Michael Beasley

When the Miami Heat signed Michael Beasley a year ago, it seemed like they made the bargain of a lifetime. A talented and troubled forward who will give them some vital scoring off the bench and LeBron James some minutes of rest. It turned out he became nothing but garbage time material in the playoffs, although that doesn’t mean he doesn’t have a place to come back to.

There are actually very few players on the Miami Heat who are young. Beasley, who began his NBA career with the pre-Big Three Heat before travelling around the league and landing in South Beach again, averaged 7.9 points on only 15.1 minutes during the regular season, playing in 55 games. During the playoffs, the 25 year old had a total of only 23 minutes, averaging 5.8 minutes a night and 2.8 points. Nothing you can actually draw any information from.
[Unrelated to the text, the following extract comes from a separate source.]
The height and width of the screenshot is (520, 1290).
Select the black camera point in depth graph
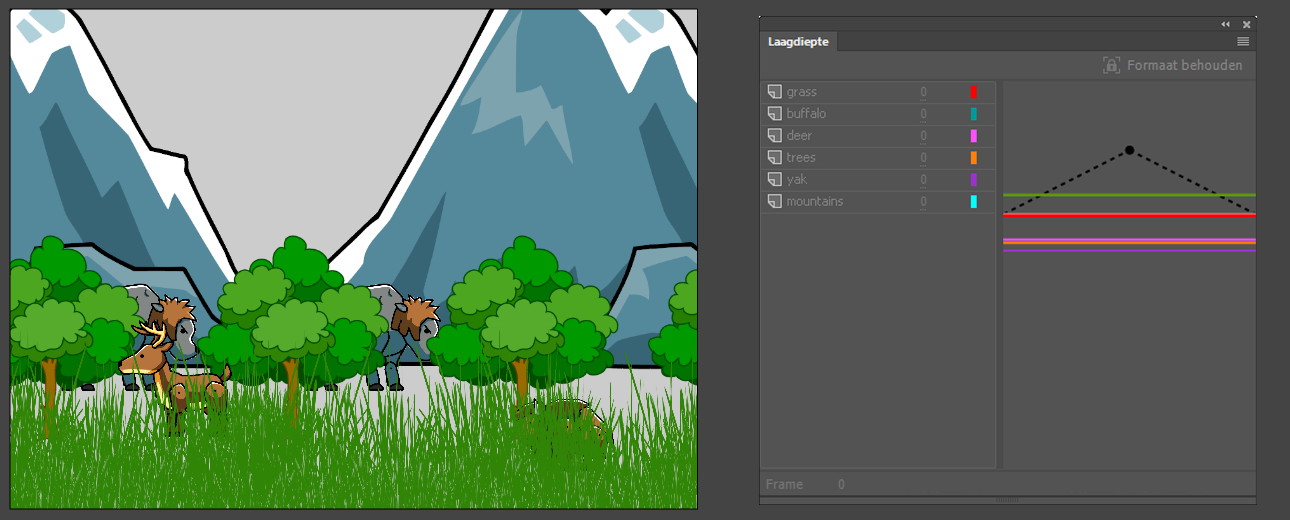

So why did Beasley become such a negligible player? He’s young, and aside from LeBron James, might be the only player on the Heat with the ability to get to the rim and score points on his own, that is if you disregard the often injured or not 100% Dwyane Wade.

Well, for one, Beasley never bought in to the defensive approach or simply took more time than expected to learn. He also doesn’t quite get the offensive system, which shouldn’t be about holding on to the ball for too long. Forget about what you saw in the NBA finals from LeBron James and the others. That wasn’t the plan. That was simply a team looking helpless against a much better one.

Beasley might not be the All-Star many thought he would be when he came into this league as a number two draft pick out of Kansas State, but he is certainly capable of being a meaningful scorer on the bench for a team like the Miami Heat. Considering their cap situation and talent level at the moment aside from James, Bosh and maybe Dwyane Wade, letting go of someone like Beasley is simply something they can’t afford to do.

And how about Beasley himself? He knows that after getting kicked off the Phoenix Suns last season there isn’t a whole lot of demand for him in the NBA despite his talents. A team like the Heat kept him grounded, and he is more than willing to comeback. If he also does it for a low contract, which means around the $1 million he made last season, then it looks like he’ll have a second chance to impress in Miami with one year of learning behind him.